Recently, as I contemplated my fears, I walked into a local coffee shop knowing I would find Jerry at his computer. He is there most mornings, contemplating words to populate his daily blog. I hated to interrupt his spiritual, emotional journey, but, as I sat down, he closed his laptop, insisted he was finished, at least for that morning, and gave me his full attention. I found the courage to talk with him about my trepidations. That’s when he suggested that what we need is not comfort, security and contentment, but contagious, courageous conversations. The moment I heard that phrase, it resonated intensely. But what might it mean?

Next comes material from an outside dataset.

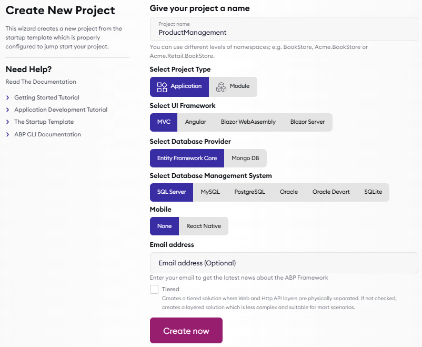The height and width of the screenshot is (347, 422).
Task: Focus the Email address optional field
Action: pyautogui.click(x=284, y=263)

I know what it means to have courageous conversations. Courage derives for the Latin word cor, which means heart. We need to engage in heartful and heart-felt conversations, especially those that are difficult and frightening. And I understand when another’s enthusiasm and joy in this moment are contagious. But how do difficult, frightening conversations become contagious? How do I make my enthusiasm and joy contagious when they are animated, not by the here and now, but by some distance time and far-off place?

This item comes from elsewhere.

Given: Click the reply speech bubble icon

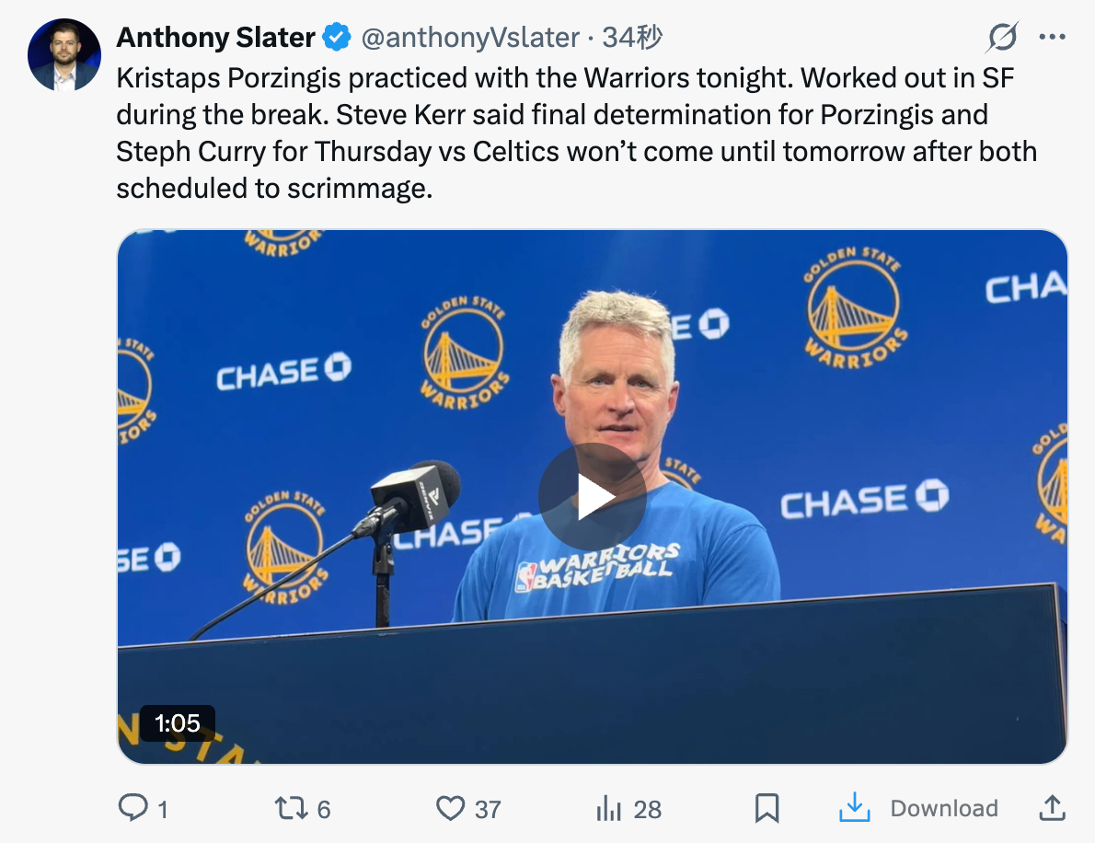Looking at the screenshot, I should (x=133, y=808).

Perhaps I will take comfort in the words of Billy Graham. I will try my best to bravely take a stand and hope the spines of others are stiffened. If they are, then perhaps the conversation could become contagious.

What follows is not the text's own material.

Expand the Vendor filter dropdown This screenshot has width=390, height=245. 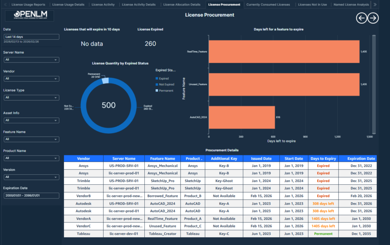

But even as I write, I remain frightened.

1 thought on “Contagious, Courageous Conversations”

  1. Yes, your book is a compendium of views that ought to cause any reader to feel dread. Are we in the beginning throes of a Malthusian catastrophe? It seems that the circumstances are more dire than Malthus calculated, exponential population growth compared to food supply/resources that increase in a linear fashion… Clearly we are over-running and interfering with the cyclical renewal of Nature due to our use of carbon based fuels, adding to the co2 load, causing a warming planet and oceans. The overall warming and weather effects are increasing at a rate exceeding our predictions. Heat/drought, wide spread flooding, melting glaciers, disappearance of the ice caps are certain to be durable features of life for any “future” which we can conceive. How long is unknown….

    I value relationships and conversations that help me to face these realities head on, without flinching. Are we not a Odysseus of the 21st century? For the sake of those we hold dear, including the community which sustains us we are obligated to survive, to muster the maximum of intellectual courage, greater inner courage — to conceive a radically modified capitalism, to preserve a functioning liberal democracy where everyone has a voice,… Above all our sacred duty is to imagine an earth-conserving-lifestyle that we are morally obligated to support and yes, to celebrate in art and ritual.

    How could such conversations not be contagious and courageous?